This is a YARN service-level health test that checks for and active, healthy ResourceManager. The test returns "Bad" health if the service is running and an active ResourceManager cannot be found. If an active ResourceManager is found, then the test checks the health of that ResourceManager as well as the health of any standby ResourceManager configured. A "Good" health result will only be returned if both the active and Standby ResourceManagers are healthy. A failure of this health test may indicate stopped or unhealthy ResourceManager roles, or it may indicate a problem with communication between the Cloudera Manager Service Monitor and the ResourceManagers. Check the status of the YARN service's ResourceManager roles and look in the Cloudera Manager Service Monitor's log files for more information when this test fails. This test can be enabled or disabled using the Active ResourceManager Role Health Check YARN service-wide monitoring setting. The check for a healthy standby ResourceManager can be enabled or disabled with Standby ResourceManager Health Check. In addition, the Active ResourceManager Detection Window can be used to adjust the amount of time that the Cloudera Manager Service Monitor has to detect the active ResourceManager before this health test fails, and the ResourceManager Activation Startup Tolerance can be used to adjust the amount of time around ResourceManager startup that the test allows for a ResourceManager to be made active.

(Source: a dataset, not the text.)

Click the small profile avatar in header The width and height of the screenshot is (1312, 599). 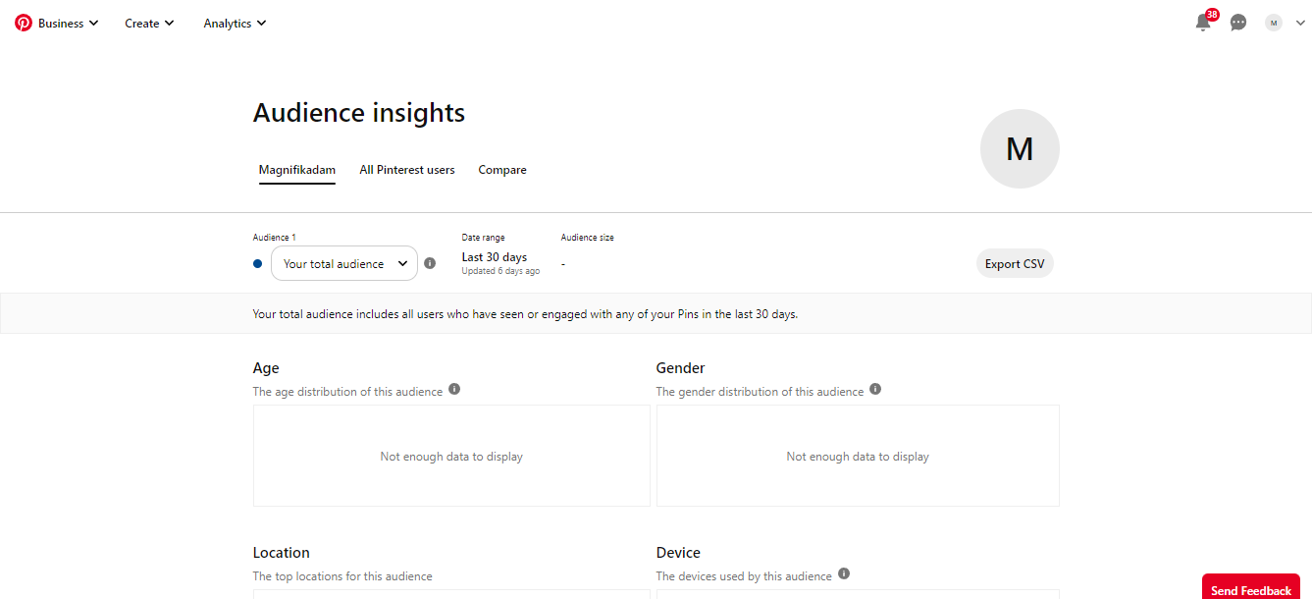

Short Name: ResourceManager Health
Active ResourceManager Detection Window🔗
- Description
- The tolerance window used in YARN service tests that depend on detection of the active ResourceManager.
- Template Name
-
yarn_active_resourcemanager_detection_window
- Default Value
- CDH=[[CDH 5.0.0..CDH 8.0.0)=3]
- Unit(s)
- MINUTES
Active ResourceManager Role Health Check🔗
- Description
- When computing the overall YARN service health, whether to consider the active ResourceManager's health.
- Template Name
-
yarn_resourcemanagers_health_enabled
- Default Value
- CDH=[[CDH 5.0.0..CDH 8.0.0)=true]
- Unit(s)
- no unit
ResourceManager Activation Startup Tolerance🔗
- Description
- The amount of time after ResourceManager(s) start that the lack of an active ResourceManager will be tolerated. This is an advanced option that does not often need to be changed.
- Template Name
-
yarn_resourcemanager_activation_startup_tolerance
- Default Value
- CDH=[[CDH 5.0.0..CDH 8.0.0)=180]
- Unit(s)
- SECONDS
Standby ResourceManager Health Check🔗
- Description
- When computing the overall YARN service health, whether to consider the health of the standby ResourceManager.
- Template Name
-
yarn_standby_resourcemanager_health_enabled
- Default Value
- CDH=[[CDH 5.0.0..CDH 8.0.0)=true]
- Unit(s)
- no unit